Una máquina de tatuar es un dispositivo mecánico manual utilizado para crear tatuajes, es decir, marcas permanentes en la piel con tinta indeleble.

Las modernas máquinas de tatuaje usan bobinas electromagnéticas que desplazan hacia arriba y hacia abajo una barra metálica, conectada con una aguja (de punta simple o múltiple) que empuja la tinta hacia la piel.

Los artistas del tatuaje generalmente usan el término "máquina" para referirse a sus equipos (aunque también es posible encontrar los términos "hierro" y "pistola" en textos traducidos del inglés).

Además de las máquinas de tatuar de "vaivén", también existen modelos rotatorios, que funcionan con motores regulables en vez de con bobinas electromagnéticas.

La máquina básica prácticamente no ha cambiado desde sus orígenes hasta hoy en día. En los últimos años se han introducido algunas pequeñas variaciones en el mercado, como la máquina rotativa de Manfred Kohrs de 1976 o la máquina neumática de Carson Hill, que utiliza aire comprimido en lugar de electricidad, pero su principio de funcionamiento es esencialmente el mismo.[1]

Historia[editar]

El predecesor de la máquina de tatuaje fue la pluma eléctrica inventada por Thomas Alva Edison y patentada bajo la denominación Stencil-Pens en Newark, Nueva Jersey, en 1876.[2]​ Originalmente estaba destinado a ser utilizado como dispositivo de duplicación de documentos escritos o dibujados a mano, pero en 1891, Samuel O'Reilly descubrió que la máquina de Edison podía modificarse y usarse para introducir tinta en la piel, y patentó un sistema de tubo que conectaba una aguja con un depósito de tinta.

Mientras que la máquina de tatuaje de O'Reilly se basaba en la tecnología rotativa del motor eléctrico del dispositivo de Edison, las modernas máquinas de tatuaje utilizan electroimanes.
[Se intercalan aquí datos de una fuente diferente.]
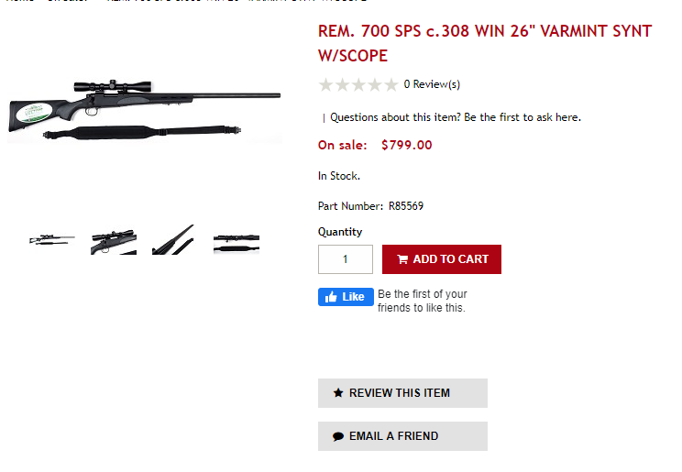The width and height of the screenshot is (682, 472).
Task: Select the third rating star
Action: [358, 85]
El primer aparato basado en esta tecnología fue una máquina de bobina única patentada por Thomas Riley de Londres, solo veinte días después de que O'Reilly presentara la patente para su máquina rotativa. Para su diseño, Riley colocó el electroimán adaptado de un timbre eléctrico en una caja de latón. La moderna configuración de dos bobinas fue patentada por Alfred Charles South, también de Londres. Estas máquinas, debido a su mayor peso, con frecuencia se colgaban de un resorte fijado al techo, aligerando así la carga del aparato sobre la mano del operador.
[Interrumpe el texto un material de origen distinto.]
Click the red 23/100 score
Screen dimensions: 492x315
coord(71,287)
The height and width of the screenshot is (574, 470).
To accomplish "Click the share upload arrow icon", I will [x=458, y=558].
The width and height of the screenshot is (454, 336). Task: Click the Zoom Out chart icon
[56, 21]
La mayoría de las máquinas de tatuaje modernas permiten regular la profundidad, la velocidad y la fuerza de la aplicación de la aguja, lo que ha permitido que el tatuaje se convierta en una forma de arte muy precisa. Estos avances en precisión también han producido un estilo de tatuaje facial que se ha hecho popular en Estados Unidos, denominado micropigmentación o "cosmética permanente", capaz de obtener resultados como la adición/eliminación de pecas, manchas y cicatrices.

Descripción[editar]

Antigua máquina de tatuar de dos bobinas. En la imagen se pueden observar sus principales componentes electromecánicos.

Las máquinas de tatuar normalmente tienen todas una configuración muy similar. Constan de una aguja que se desliza arriba y abajo por un tubo hueco, rodeado de un mango dispuesto para ser asido por la mano del tatuador. La aguja es accionada por un dispositivo generalmente electromecánico (aunque también puede ser neumático), estando todas sus partes fijadas a un pequeño bastidor mediante tornillos, lo que facilita el desmontaje para su limpieza.[3]

Su forma recuerda a la de una letra "P", correspondiendo el segmento vertical al tubo por el que se desliza la aguja, y la parte curva al bastidor donde se ubican las bobinas (o el motor) de la máquina. Miden del orden de 10 cm de largo y suelen pesar entre 150 y 200 gramos, aunque existen modelos más ligeros. La frecuencia de oscilación de la aguja suele estar en el entorno de los 100-120 hz.

Las principales partes de una máquina de tatuar, son:[3]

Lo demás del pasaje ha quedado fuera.